Web Scraping using Helena

Helena is a high-level programming language aimed at helping end users automate web scraping as a method of data collection. Users write programs in an extension for Google Chrome by demonstrating the first row of data they want to collect using clicks, form interactions and highlighting values. The extension translates an initial demonstration into a starting script written in Helena, which a user can further modify or set to run on a regular schedule. Though Helena programs collect data roughly at the speed they are recorded at, users can run multiple programs in parallel to increase the volume of data collected. Data accumulate on a remote server (soon-to-be AWS) where users can later query either the full table of scraped data or a subset scraped within a specified number of hours.

Helena learns where features of are through the user interface (UI) rather than the underlying document object model (DOM). Though the HTML code of a site may regularly change over the course of regular data scraping, websites less frequently overhaul what their users actually interact with. Helena also uses skip blocks to avoid re-scraping the an already-collected item. These two aspects of Helena provide its programs robustness to common headaches encountered with web scraping by default. Overall, Helena’s programming-by-demonstration method reduces time needed building a scraper from scratch, giving social scientists the capacity to quickly scrape a single table of data or build ongoing data processes.

For the UW team’s data collection, a Helena program runs 24-hours a day and scrapes listings from the Seattle Craigslist. It is important to note that web scraping does violate Craigslist’s Terms of Service, and that we are using all scraped data exclusively for academic research. For a more thorough discussion of this issue, consult page 3 of Boeing and Waddell (2016).

Data Processing

The key steps of any data process can be distilled into three tasks: a.) extract a table of interest from a specified origin source, b.) transform it to support the desired analyses and c.) load the transformed data to a storage destination for future use. In the present case, a program extracts scraped listings observed since the data updated by sending a download request to the scraper’s accumulated data in the form of a URL with a suffix indicating the number of hours that passed since the last processing. The processing routine then transforms the data by cleaning up some of the scraped fields and appending spatial information through a multi-step geocoding process.

STORED DATA:

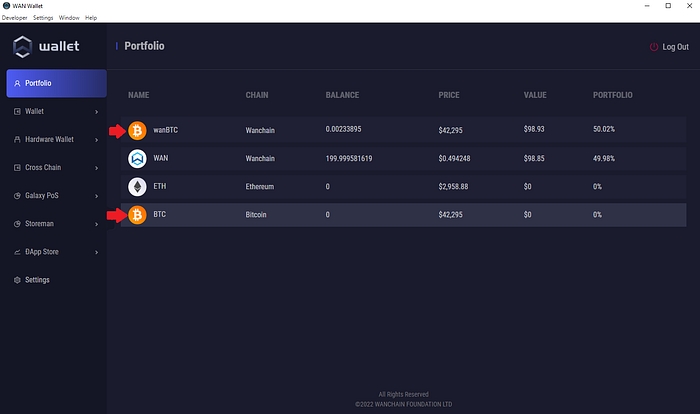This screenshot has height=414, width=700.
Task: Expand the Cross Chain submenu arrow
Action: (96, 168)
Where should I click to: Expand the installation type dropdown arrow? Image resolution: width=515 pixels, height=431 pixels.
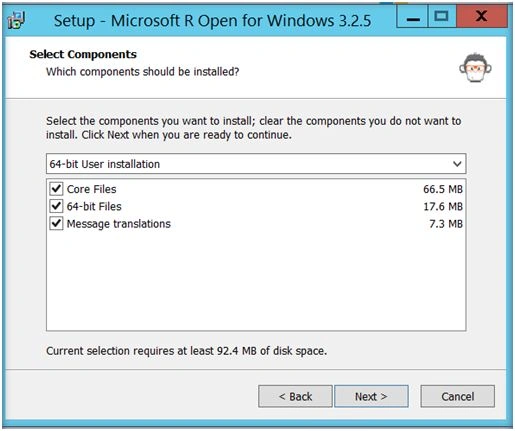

EXERCISE DESCRIPTION: According to the Helena web-scraping text above, why does Helena locate features through the user interface rather than the document object model? Reply in one to three sentences.

TASK ANSWER: A site's HTML code may change often during ongoing scraping, but websites less often overhaul what their users actually interact with. Working from the user interface therefore makes Helena programs robust to a common web-scraping problem.